Collecting the folklore and uses of plants

Red and white flowers

.  Red and white flowers together not allowed, represent blood and tears.  Never take red and white flowers to anyone in hospital.  Very unlucky.  London, 1960s [Lambeth Horticultural Society, London, November 2015].

2.  Clackmannanshire in the 1950s and Caithness in the 1960s … Mum never liked red and white flowers put together – Wars of the Roses? blood and peace? [Thurso, Caithness, January 2012].

3. When my mother was in hospital they went really potty when someone brought in red and white flowers. That was Hants in 1974 [Westminster Quaker Meeting House, London, October 2009].

4. They say red and white [flowers] together are unlucky; I don’t know why [Maida Hill, London, November 2008].

5. I grew up in the Cotswolds … My mother was very superstitious … She wouldn’t put red and white flowers in the same vase as she said it was like blood and bandages! [Crewkerne, Somerset, January 2007].

6. [Newcastle-on-Clun area, Shropshire] red and white flowers should never be put together, this foretells death [Sandiway, Cheshire, October 2004].

7. In church decorations … red flowers with white gypsophila at Whitsun to symbolise fire and smoke [Harrow-on-the-Hill, Middlesex, October 2004].

8. Red and white flowers together: unlucky, represent blood and bandages [Barking, Essex, August 2004].

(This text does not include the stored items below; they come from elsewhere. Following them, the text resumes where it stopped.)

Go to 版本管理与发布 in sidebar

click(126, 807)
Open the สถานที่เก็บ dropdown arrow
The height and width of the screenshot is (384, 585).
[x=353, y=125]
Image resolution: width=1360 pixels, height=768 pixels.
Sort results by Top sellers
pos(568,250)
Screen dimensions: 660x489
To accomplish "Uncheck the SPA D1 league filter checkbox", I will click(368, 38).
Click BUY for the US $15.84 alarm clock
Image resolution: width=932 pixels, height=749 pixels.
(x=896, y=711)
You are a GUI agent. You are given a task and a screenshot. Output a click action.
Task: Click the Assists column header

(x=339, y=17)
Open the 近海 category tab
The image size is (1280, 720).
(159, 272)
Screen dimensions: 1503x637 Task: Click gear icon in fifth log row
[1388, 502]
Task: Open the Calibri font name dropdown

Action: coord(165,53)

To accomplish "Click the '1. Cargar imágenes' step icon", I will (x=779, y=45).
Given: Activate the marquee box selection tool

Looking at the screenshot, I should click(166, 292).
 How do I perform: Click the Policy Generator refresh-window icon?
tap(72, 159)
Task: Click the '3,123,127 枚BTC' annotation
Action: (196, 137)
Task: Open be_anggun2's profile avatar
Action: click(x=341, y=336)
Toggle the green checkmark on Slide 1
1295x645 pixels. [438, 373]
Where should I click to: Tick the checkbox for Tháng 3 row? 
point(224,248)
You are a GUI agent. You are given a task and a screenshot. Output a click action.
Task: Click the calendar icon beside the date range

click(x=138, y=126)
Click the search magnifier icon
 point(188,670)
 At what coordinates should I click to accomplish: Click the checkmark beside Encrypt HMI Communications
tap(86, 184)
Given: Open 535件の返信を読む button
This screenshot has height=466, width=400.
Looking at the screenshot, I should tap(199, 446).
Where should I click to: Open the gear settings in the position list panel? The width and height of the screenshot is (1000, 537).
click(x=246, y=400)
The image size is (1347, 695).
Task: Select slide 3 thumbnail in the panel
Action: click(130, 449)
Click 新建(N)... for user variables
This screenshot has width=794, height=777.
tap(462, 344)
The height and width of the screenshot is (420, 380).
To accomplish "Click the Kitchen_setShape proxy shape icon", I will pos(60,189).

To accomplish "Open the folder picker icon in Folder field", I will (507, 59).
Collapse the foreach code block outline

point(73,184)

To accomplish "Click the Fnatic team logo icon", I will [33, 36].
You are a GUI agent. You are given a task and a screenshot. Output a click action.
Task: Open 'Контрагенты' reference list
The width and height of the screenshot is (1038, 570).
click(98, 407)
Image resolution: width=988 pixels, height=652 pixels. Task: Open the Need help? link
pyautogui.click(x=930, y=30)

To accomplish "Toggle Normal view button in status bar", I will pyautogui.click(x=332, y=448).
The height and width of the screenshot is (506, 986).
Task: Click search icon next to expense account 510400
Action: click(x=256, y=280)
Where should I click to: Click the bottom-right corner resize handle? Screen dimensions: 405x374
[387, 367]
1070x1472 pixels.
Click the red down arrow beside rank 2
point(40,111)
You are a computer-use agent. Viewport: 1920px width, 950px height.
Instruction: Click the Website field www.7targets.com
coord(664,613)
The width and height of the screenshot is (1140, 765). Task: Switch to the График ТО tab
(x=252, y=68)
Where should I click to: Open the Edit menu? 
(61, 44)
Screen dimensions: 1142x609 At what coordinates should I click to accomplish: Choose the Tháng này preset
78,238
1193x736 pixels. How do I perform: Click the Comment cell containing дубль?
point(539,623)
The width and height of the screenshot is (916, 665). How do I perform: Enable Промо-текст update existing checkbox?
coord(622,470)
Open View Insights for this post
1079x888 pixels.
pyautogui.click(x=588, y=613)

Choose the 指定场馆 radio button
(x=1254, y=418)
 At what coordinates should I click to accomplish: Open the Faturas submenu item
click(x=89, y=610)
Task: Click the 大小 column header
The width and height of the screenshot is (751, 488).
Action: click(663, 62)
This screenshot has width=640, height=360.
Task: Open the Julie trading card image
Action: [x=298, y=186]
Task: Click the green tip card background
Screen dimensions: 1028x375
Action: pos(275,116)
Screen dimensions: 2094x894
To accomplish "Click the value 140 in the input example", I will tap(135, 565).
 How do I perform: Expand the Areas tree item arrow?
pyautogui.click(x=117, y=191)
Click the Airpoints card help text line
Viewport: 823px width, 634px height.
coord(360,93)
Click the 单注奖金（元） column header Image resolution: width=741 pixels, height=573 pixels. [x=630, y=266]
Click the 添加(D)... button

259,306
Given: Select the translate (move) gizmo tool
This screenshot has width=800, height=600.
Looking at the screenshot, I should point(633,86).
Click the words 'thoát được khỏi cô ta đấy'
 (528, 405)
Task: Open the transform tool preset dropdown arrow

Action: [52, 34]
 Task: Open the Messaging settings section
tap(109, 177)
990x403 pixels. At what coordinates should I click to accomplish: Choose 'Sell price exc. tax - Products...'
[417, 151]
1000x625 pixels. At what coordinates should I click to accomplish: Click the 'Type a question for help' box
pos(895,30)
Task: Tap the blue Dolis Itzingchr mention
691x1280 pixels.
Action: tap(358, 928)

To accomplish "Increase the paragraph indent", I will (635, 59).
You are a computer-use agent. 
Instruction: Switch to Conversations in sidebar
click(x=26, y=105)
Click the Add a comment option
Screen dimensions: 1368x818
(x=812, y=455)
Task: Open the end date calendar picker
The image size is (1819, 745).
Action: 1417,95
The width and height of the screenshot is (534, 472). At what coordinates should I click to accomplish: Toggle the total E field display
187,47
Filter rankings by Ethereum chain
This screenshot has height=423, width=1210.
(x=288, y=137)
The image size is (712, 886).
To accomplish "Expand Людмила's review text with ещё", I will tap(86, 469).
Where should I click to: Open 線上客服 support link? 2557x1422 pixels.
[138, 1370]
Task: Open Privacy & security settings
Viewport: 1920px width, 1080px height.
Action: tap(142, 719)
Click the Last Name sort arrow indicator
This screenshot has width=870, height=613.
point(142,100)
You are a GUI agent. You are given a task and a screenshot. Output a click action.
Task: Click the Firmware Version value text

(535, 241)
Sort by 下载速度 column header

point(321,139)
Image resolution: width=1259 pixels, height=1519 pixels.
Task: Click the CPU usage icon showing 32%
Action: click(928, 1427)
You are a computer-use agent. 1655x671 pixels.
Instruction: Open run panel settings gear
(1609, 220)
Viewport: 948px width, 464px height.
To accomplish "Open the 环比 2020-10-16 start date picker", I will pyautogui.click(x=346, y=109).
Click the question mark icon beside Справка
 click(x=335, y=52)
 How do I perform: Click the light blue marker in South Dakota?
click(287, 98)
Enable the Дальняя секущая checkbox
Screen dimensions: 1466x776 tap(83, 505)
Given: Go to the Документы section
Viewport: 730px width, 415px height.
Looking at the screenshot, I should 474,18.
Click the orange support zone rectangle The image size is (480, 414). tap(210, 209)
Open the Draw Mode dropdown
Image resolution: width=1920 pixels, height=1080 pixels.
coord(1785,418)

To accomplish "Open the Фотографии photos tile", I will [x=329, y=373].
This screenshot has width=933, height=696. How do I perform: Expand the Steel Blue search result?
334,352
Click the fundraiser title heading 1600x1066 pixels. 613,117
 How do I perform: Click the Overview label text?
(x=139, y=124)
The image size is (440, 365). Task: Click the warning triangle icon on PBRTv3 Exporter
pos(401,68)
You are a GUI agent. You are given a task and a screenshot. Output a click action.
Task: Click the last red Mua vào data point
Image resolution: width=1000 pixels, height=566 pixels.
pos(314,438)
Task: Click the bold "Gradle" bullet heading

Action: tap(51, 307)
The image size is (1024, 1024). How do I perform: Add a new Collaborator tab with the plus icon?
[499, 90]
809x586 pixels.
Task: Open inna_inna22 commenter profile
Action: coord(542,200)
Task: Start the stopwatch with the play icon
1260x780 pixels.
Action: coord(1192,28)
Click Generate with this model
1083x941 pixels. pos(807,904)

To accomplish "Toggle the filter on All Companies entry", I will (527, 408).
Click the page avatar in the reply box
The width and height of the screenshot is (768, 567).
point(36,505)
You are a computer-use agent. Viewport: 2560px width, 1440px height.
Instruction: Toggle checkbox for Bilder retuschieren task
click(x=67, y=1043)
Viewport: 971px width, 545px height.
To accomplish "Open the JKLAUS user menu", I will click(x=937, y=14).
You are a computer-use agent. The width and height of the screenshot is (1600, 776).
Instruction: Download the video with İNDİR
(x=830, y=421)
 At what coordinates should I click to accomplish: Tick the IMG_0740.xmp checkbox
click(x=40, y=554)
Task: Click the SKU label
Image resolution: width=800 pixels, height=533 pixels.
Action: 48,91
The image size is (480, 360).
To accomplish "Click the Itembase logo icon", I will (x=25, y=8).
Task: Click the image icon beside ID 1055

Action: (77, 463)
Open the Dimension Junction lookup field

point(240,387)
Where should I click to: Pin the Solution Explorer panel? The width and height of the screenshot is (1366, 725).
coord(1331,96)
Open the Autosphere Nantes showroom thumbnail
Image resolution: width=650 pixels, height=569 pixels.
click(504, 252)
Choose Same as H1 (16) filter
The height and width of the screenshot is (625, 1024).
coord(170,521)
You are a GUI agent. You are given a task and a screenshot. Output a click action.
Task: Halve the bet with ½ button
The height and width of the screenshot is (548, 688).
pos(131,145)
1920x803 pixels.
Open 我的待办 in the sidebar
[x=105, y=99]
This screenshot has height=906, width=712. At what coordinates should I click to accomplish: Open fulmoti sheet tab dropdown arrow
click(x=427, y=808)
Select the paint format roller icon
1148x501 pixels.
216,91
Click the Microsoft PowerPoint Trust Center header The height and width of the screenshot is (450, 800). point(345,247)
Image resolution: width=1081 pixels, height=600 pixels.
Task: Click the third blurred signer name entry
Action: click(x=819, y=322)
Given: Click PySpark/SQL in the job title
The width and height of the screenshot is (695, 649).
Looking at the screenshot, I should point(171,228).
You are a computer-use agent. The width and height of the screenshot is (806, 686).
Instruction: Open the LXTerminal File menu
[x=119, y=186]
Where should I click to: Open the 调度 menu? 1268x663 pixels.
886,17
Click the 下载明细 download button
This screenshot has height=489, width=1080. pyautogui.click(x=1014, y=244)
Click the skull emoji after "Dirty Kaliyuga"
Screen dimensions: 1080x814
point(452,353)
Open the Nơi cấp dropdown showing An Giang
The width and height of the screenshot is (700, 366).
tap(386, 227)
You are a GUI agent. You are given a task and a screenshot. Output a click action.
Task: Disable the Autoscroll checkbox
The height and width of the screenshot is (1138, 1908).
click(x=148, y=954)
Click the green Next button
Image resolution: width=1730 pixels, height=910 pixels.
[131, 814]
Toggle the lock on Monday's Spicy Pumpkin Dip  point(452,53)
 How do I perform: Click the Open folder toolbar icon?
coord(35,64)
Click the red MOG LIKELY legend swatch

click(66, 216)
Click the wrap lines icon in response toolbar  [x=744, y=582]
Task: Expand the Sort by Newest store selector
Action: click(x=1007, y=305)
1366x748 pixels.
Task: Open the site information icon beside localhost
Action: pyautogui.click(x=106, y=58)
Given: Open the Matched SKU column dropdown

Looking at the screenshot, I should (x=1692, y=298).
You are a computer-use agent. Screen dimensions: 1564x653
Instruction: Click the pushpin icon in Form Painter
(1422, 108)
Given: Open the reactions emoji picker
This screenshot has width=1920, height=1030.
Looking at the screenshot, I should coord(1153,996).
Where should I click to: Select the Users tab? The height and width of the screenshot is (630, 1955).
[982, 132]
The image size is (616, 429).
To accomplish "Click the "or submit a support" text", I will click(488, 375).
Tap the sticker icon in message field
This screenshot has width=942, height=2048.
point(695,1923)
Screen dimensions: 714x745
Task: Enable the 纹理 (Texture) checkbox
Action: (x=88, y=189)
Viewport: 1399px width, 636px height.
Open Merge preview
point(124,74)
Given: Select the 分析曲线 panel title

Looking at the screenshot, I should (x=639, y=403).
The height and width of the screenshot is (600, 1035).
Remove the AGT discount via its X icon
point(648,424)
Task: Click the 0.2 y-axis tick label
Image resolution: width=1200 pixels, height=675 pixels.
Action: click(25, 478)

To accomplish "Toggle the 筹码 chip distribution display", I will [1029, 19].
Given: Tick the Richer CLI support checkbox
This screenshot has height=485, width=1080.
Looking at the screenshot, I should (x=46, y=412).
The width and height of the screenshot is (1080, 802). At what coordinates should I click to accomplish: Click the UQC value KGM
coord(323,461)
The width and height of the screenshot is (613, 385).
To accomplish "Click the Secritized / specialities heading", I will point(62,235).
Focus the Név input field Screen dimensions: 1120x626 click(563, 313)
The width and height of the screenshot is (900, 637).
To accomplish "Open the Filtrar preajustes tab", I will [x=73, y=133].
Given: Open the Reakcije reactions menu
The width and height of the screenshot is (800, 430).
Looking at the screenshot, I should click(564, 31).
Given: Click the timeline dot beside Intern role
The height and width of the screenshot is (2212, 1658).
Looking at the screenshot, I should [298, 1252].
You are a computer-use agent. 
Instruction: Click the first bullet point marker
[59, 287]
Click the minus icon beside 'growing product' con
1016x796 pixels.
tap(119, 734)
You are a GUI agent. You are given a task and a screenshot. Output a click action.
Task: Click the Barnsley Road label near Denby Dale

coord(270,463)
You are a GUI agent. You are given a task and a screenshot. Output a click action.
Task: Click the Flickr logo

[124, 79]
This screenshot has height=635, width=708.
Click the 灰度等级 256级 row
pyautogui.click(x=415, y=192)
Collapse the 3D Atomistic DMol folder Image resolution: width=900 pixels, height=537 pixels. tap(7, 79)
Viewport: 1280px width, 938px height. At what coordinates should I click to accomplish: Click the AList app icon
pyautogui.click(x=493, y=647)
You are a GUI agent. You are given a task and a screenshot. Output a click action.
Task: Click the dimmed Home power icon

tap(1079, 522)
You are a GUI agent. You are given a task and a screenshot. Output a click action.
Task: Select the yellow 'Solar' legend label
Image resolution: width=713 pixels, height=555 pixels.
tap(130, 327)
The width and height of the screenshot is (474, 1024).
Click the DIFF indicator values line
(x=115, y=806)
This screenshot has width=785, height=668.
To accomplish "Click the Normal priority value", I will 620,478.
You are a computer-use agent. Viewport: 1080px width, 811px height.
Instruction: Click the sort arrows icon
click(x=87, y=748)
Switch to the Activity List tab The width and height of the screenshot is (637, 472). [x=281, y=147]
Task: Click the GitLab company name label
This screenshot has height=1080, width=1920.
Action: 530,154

9. A man from Australia … said that when he had had to go into hospital he had had some red and white flowers brought in by a visitor, but the nurse would not allow it [Natural History Museum, London, September 1998].

10. I have just retired but I started nursing during the War. I found that red and white flowers in the same vase made some patients uneasy; they would mutter ‘Red and whte, someone will die’. If the colours were separated into a vase of red blossoms and one of white this was acceptable [Penicuik, Midlothian, April 1982].

Images:   Sunnyside Residential Home, Chard, Somerset, January 2015.

Observation:  At the Holditch Hall Flowershow, in west Dorset on 10 August 2019, the opener was presented with a buttonhole composed of two white and one red carnations (Dianthus caryophyllus) and some asparagus fern (Asparagus aethiopicus), made by an elderly local lady; presumably she was unaware of this superstition.